No Kill Shelters in LA

Los Angeles has officially become a no-kill shelter city, making it the largest city in the country to do so, according to Best Friends Animal Society, the organization that gives the ratings.

LA's save rate is now up to 90.4%, which is over the 90% rate needed to claim no-kill status, according to Best Friends. The group factors in that approximately 10% of pets who enter shelters have medical or behavioral circumstances that warrant humane euthanasia rather than being killed for lack of space.

"When Best Friends Animal Society first launched its No-Kill Los Angeles (NKLA) initiative in 2012, only 56% of dogs and cats were making it out of Los Angeles city shelters alive," the organization said in a statement.

The group credits Los Angeles Animal Services, a coalition of animal welfare organizations, for the achievement.

"It's difficult to overstate the enormity of this moment and its place in the history of the no-kill movement," Julie Castle, chief executive officer of Best Friends Animal Society, said in a statement. "NKLA has demonstrated what's possible when an entire community works together and if Los Angeles can do it, any city can."
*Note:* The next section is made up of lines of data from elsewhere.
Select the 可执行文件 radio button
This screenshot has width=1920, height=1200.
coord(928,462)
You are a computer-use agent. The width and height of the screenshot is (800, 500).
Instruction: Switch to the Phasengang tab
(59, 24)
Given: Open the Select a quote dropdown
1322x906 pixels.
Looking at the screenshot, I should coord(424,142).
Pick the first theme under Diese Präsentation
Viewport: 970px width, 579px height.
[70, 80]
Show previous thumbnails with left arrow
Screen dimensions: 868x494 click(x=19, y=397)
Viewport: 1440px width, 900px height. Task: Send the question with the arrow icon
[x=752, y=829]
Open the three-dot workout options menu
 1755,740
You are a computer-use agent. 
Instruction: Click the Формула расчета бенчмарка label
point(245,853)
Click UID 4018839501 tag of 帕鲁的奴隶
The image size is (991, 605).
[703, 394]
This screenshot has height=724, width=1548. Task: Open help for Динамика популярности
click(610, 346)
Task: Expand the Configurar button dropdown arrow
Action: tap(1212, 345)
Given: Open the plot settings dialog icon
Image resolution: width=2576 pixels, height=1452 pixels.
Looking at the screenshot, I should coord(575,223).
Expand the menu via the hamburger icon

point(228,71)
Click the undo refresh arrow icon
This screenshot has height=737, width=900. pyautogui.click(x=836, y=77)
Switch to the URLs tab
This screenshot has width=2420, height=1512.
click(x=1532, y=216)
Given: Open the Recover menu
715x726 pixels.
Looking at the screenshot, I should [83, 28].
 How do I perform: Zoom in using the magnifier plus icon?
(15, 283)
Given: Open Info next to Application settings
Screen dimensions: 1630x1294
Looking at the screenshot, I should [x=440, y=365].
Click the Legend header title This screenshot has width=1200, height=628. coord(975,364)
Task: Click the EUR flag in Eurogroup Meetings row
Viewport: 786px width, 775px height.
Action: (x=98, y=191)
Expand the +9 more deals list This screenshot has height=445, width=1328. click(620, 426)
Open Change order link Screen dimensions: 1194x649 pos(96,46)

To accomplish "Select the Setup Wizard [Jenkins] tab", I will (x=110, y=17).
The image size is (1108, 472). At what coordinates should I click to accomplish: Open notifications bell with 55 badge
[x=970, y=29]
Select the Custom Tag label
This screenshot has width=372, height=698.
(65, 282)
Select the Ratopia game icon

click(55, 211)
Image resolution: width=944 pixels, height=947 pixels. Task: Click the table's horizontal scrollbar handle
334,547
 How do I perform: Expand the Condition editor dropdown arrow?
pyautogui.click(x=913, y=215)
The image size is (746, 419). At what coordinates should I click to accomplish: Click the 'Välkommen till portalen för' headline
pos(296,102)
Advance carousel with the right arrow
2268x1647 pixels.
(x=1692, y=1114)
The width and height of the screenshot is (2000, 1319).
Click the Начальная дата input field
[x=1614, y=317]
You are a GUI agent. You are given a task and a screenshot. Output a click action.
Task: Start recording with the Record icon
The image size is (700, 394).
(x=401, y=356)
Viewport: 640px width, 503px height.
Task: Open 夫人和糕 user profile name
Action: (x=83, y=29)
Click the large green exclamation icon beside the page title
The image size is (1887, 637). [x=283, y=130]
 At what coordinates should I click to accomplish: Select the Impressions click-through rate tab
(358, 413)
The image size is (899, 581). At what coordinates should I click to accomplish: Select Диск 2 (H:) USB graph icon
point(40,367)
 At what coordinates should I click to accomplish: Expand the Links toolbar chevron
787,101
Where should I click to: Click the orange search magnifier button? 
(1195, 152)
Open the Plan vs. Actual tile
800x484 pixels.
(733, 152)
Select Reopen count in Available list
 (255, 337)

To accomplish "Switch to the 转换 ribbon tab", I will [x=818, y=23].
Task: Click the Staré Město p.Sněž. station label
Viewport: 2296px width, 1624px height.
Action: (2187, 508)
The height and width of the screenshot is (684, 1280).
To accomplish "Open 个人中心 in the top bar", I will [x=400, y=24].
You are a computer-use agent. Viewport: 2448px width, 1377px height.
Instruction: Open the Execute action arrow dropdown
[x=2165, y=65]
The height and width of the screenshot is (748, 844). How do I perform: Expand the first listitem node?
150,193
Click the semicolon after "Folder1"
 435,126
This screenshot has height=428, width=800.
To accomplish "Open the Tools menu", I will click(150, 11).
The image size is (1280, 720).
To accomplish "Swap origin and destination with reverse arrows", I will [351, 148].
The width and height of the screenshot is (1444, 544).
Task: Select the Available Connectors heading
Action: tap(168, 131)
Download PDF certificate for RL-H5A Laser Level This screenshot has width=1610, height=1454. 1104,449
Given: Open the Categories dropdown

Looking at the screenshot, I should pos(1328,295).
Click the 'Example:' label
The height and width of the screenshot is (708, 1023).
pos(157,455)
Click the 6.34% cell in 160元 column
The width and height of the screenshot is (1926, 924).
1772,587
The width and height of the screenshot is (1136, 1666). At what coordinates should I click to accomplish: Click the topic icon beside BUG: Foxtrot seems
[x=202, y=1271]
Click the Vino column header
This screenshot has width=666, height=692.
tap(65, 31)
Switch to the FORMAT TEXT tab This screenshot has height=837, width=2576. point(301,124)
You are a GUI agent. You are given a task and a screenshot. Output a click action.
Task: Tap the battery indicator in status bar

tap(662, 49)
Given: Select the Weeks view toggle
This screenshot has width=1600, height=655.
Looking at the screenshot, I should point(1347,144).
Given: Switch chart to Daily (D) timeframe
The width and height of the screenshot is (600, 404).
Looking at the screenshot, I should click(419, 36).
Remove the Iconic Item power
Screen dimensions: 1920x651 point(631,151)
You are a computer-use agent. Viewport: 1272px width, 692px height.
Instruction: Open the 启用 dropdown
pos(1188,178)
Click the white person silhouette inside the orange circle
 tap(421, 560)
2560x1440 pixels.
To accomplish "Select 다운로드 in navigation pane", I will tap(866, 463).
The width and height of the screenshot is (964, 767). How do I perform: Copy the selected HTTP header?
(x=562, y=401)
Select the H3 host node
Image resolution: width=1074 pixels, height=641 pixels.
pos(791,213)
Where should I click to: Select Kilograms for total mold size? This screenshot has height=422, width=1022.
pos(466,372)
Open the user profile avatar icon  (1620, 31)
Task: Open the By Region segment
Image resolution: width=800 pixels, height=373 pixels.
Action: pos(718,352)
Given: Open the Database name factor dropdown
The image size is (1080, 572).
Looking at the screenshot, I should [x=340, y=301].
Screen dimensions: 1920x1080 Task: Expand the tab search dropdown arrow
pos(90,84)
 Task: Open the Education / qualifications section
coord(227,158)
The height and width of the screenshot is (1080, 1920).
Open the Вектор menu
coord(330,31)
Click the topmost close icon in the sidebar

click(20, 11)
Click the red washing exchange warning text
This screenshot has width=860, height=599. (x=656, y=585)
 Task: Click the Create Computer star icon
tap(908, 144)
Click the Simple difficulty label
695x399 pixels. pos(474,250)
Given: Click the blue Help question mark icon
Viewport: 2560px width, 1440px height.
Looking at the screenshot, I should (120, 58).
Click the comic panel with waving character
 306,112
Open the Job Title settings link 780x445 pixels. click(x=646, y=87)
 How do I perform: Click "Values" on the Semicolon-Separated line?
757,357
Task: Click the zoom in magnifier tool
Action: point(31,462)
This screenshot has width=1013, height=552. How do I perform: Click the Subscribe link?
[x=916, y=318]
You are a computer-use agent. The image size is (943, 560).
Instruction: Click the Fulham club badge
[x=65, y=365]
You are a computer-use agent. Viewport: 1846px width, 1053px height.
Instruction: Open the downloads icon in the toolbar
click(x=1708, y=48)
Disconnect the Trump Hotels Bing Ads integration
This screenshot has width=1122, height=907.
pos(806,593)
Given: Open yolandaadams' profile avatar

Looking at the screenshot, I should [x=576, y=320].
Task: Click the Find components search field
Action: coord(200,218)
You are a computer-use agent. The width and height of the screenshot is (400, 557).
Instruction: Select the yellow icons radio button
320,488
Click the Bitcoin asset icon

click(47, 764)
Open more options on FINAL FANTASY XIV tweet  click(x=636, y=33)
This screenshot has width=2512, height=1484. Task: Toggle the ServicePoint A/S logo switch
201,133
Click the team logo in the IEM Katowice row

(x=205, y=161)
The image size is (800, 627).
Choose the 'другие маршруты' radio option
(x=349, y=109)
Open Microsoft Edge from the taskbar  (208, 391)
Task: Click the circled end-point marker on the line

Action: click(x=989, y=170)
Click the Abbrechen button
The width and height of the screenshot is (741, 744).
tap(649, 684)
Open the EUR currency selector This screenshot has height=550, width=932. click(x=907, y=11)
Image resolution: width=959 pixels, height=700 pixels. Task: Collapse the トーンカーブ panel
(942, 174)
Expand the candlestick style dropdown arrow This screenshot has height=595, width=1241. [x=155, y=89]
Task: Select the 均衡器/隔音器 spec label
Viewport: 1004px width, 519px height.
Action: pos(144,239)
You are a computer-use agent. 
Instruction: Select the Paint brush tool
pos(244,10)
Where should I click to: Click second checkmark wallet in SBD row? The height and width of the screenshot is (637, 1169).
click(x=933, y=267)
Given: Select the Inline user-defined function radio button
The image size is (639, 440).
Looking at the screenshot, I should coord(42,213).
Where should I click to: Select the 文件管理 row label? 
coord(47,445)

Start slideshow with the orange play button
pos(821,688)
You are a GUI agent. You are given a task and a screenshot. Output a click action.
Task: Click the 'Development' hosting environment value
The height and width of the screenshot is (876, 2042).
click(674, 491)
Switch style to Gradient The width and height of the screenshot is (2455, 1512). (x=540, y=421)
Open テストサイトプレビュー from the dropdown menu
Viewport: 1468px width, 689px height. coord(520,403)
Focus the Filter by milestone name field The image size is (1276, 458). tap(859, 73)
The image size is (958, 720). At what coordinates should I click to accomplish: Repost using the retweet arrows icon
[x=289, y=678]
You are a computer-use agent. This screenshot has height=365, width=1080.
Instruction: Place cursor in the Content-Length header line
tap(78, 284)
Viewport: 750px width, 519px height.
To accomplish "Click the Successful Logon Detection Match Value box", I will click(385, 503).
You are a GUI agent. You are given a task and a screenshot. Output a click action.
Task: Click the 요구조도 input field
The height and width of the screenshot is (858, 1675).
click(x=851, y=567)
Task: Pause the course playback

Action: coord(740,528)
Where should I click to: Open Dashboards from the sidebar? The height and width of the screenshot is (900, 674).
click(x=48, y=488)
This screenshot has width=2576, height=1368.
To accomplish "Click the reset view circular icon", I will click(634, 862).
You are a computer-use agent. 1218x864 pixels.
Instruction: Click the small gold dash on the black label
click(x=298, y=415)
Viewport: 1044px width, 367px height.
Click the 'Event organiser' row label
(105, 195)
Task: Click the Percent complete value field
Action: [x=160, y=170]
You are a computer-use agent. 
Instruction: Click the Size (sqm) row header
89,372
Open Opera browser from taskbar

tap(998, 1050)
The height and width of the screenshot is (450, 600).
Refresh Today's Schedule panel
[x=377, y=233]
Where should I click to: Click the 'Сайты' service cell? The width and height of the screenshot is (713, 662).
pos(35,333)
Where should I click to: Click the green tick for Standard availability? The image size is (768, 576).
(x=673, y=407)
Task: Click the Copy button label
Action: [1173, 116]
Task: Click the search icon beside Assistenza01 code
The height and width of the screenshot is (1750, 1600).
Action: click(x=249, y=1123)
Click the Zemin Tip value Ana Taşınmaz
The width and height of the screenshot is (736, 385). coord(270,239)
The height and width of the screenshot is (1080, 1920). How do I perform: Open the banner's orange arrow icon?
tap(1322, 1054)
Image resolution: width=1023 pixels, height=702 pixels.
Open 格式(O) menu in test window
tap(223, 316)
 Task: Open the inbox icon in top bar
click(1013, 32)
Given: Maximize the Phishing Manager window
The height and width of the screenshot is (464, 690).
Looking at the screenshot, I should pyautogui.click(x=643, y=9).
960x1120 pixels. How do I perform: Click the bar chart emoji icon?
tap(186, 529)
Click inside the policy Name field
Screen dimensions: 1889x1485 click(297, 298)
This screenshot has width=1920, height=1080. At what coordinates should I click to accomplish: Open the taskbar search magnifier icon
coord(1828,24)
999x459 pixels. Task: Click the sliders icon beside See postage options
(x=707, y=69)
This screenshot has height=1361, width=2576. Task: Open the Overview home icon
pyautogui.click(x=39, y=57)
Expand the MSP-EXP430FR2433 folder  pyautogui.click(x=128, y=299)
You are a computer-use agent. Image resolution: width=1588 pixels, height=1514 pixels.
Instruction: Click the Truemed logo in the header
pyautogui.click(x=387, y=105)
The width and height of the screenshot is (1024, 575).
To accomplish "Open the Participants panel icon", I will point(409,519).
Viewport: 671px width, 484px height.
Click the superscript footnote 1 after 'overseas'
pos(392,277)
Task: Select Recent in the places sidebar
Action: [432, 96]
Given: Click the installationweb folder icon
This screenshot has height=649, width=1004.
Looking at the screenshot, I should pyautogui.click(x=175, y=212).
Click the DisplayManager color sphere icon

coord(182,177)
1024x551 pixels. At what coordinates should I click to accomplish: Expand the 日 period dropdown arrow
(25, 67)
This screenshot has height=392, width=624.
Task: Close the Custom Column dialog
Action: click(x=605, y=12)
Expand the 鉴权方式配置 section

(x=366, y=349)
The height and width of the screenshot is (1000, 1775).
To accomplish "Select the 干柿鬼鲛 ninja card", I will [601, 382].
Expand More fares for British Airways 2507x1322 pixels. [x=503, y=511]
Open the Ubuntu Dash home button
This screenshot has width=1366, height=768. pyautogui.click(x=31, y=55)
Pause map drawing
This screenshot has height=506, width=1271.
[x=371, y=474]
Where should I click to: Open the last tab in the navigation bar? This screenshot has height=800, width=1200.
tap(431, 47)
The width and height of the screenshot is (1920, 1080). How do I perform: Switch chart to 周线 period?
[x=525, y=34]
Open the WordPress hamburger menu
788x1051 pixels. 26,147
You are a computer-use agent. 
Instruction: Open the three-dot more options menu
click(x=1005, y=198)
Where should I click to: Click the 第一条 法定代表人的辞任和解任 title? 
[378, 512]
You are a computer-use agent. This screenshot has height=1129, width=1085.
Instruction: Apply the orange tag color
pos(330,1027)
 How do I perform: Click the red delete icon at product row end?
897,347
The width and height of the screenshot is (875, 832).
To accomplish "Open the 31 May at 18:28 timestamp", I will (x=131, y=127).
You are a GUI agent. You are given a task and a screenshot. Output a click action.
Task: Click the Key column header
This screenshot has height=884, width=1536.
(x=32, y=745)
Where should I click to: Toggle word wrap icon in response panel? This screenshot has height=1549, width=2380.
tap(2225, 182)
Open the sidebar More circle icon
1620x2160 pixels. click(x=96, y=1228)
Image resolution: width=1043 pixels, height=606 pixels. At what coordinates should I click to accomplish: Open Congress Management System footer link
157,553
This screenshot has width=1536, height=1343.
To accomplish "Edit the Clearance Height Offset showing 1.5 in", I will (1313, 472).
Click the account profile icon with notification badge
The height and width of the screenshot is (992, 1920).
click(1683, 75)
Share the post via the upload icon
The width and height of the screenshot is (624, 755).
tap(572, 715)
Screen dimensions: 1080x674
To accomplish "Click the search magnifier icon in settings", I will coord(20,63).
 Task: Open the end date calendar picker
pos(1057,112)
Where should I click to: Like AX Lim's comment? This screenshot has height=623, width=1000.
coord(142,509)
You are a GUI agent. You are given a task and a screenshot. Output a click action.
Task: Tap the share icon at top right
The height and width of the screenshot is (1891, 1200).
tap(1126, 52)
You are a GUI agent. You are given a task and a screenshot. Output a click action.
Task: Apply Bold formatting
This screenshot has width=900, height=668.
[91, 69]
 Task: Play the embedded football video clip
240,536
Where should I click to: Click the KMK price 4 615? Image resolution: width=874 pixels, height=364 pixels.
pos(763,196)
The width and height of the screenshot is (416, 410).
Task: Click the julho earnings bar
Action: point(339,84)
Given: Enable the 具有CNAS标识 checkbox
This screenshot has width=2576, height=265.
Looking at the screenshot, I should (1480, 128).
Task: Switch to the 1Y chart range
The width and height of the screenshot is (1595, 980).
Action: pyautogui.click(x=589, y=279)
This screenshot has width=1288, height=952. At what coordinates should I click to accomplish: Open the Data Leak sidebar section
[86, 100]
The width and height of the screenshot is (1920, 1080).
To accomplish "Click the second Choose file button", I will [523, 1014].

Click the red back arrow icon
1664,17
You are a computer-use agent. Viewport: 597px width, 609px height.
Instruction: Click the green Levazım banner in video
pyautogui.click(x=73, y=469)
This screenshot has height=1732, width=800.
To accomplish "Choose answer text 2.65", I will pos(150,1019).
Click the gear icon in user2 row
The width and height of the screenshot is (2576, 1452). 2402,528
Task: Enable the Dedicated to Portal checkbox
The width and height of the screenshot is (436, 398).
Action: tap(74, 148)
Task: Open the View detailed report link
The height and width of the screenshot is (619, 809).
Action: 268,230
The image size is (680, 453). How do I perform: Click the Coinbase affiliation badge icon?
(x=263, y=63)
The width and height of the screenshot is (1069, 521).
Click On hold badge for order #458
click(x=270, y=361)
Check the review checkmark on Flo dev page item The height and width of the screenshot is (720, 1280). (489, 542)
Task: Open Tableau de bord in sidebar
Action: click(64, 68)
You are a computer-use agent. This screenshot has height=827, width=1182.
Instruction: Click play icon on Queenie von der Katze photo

The organization said the achievements and successes of Los Angeles serve as a model for other cities and states. Currently, the United States has a collective 79% save rate, Best Friends says.

"Collaboration is key to saving lives and this coalition has certainly proved that to be true," said Brenda Barnette, general manager of LA Animal Services.

Currently Delaware is the only no-kill state, but the organization says it hopes to make Utah the second.